Stored data:
──────

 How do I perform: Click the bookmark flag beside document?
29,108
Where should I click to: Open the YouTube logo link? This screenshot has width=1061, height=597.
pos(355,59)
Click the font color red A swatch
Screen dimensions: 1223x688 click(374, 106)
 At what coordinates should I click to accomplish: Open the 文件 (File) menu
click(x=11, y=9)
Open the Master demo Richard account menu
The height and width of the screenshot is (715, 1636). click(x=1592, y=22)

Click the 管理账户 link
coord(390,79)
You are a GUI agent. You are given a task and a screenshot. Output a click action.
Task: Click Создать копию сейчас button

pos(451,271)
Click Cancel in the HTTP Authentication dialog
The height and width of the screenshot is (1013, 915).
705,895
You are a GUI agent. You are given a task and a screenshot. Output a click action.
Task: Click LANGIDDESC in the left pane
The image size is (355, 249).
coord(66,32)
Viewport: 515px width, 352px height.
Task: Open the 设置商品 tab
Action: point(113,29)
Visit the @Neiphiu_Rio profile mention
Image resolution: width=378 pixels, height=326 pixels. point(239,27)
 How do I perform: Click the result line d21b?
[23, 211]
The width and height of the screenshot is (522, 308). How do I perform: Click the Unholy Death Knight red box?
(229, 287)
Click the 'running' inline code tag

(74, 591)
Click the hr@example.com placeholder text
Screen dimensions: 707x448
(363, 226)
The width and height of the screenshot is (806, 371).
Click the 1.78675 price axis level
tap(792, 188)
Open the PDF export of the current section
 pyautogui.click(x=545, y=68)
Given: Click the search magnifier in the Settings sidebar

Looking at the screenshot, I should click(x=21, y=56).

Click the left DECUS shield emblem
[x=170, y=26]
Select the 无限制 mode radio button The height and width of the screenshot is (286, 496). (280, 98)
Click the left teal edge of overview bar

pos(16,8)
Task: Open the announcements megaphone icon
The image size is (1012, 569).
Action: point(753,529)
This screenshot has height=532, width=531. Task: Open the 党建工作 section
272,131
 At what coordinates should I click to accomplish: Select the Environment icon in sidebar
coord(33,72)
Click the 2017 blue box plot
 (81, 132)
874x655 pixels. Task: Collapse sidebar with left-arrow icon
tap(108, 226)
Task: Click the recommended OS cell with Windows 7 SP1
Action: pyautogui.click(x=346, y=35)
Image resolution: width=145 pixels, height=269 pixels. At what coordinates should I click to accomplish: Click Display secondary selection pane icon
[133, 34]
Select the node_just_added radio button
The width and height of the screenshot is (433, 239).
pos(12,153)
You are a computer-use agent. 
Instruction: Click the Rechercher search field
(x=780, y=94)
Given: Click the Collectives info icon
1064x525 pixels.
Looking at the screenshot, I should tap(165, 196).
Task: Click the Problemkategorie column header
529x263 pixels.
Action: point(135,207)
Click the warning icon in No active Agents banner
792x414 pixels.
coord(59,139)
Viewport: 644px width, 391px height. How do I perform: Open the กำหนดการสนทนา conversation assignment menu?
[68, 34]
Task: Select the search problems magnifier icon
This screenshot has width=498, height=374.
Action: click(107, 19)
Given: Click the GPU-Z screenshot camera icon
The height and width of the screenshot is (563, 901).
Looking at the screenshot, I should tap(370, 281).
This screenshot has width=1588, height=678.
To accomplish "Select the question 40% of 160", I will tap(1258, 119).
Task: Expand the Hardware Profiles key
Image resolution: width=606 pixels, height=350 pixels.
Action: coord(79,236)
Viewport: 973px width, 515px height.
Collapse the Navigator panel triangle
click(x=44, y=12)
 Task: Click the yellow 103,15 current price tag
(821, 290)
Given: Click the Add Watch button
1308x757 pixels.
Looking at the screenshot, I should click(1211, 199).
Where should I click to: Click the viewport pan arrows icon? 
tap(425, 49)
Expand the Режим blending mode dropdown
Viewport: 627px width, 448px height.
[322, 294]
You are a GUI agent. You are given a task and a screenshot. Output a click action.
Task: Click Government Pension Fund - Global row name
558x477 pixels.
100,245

──────

* _Task description_:
Copy each line, exactly, that falls between the line containing "Where should I click to: Click" and the end of the entries, both included.

* _Answer for this exercise_:
Where should I click to: Click the viewport pan arrows icon? 
tap(425, 49)
Expand the Режим blending mode dropdown
Viewport: 627px width, 448px height.
[322, 294]
You are a GUI agent. You are given a task and a screenshot. Output a click action.
Task: Click Government Pension Fund - Global row name
558x477 pixels.
100,245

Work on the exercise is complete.